[Python-ideas] Support Unicode code point notation

Steven D'Aprano steve at pearwood.info
Sat Jul 27 15:57:47 CEST 2013


On 27/07/13 22:37, Chris Angelico wrote:

> In a vacuum, \U+12345 seems like a good thing. But two issues dog it:
> incompatibility with *every other language*,

Every language is incompatible with every other language. That's why they are different languages. Some languages happen to share a few (or many) similarities, but they are dwarfed by the differences. And yet we manage.

Do you really mean to suggest that a C programmer is capable of interpreting U+2345 when reading about code points on Wikipedia, but will be confused when reading '\U+2345' in Python code? Surely not. But if so, I suggest that Python's \x escapes will also confuse him, since Python's \x is incompatible with C's \x. (We even mention that difference in the docs.) As well as Python's significant indentation, duck typing, and, most of all, lack of braces.


> and the inability to
> follow it with a hex digit. With octal escapes, there's a limit of
> three digits, so you can simply stuff in an extra zero or two:

You would simply do the same as you already do for octal escapes: stuff in an extra zero or two:

'\U+0003B82'
=> U+03B8 followed by 2

There's never any need to add more than two zeroes, since you can't use fewer than four or more than six digits in total.

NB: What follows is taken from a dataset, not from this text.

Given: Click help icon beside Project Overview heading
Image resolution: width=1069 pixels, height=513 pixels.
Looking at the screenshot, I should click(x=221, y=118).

> How many digits should be permitted in \U+
> notation? Six? Eight?

The Unicode standard uses exactly four, five or six hex digits for code points. The smallest code point is U+0000, and the largest is U+10FFFF. So:

'\U+FFpq' will be a SyntaxError, just like '\uFFpq' today;

'\U+FFFFFF' will be a SyntaxError, just like '\U00FFFFFF' today;

'\U+00F2' will be unambiguously interpreted as a four digit hex escape;

'\U+00FF2' will be unambiguously interpreted as a five digit hex escape;

'\U+00FFF2' will be unambiguously interpreted as a six digit hex escape;

'\U+00FFFF2' will be unambiguously interpreted as U+FFFF followed by 2.



> Will a quick eyeball of a string literal be able
> to figure out the correct interpretation of "\U+0012345678"?

I don't think that the existing hex escapes pass the "quick eyeball" test:

'M\u00fcller'

but your example above will be parsed as U+1234 followed by 5678.


> Also,
> this is a problem with a lot more characters than it is with octal,
> which unambiguously stops after any non-digit; in hex, there are two
> additional digits (8, 9) and twelve very common ASCII letters (A-F,
> a-f) which can cause problems. I foresee issues like with Windows
> paths in non-raw strings:
>
>>>> "c:\qwer"
> 'c:\\qwer'
>>>> "c:\asdf"
> 'c:\x07sdf'
>
> Some work, some don't. You'll put in a convenient four or five digit
> Unicode escape, follow it with a non-hex letter, and then later on
> come and edit and confuse yourself no end.

'C:\Products\Umbrellas'

has the same problem. This is an issue with Windows path names, not my proposal. You don't even need Unicode to be bitten by this issue, just a name starting with n, t, x, etc.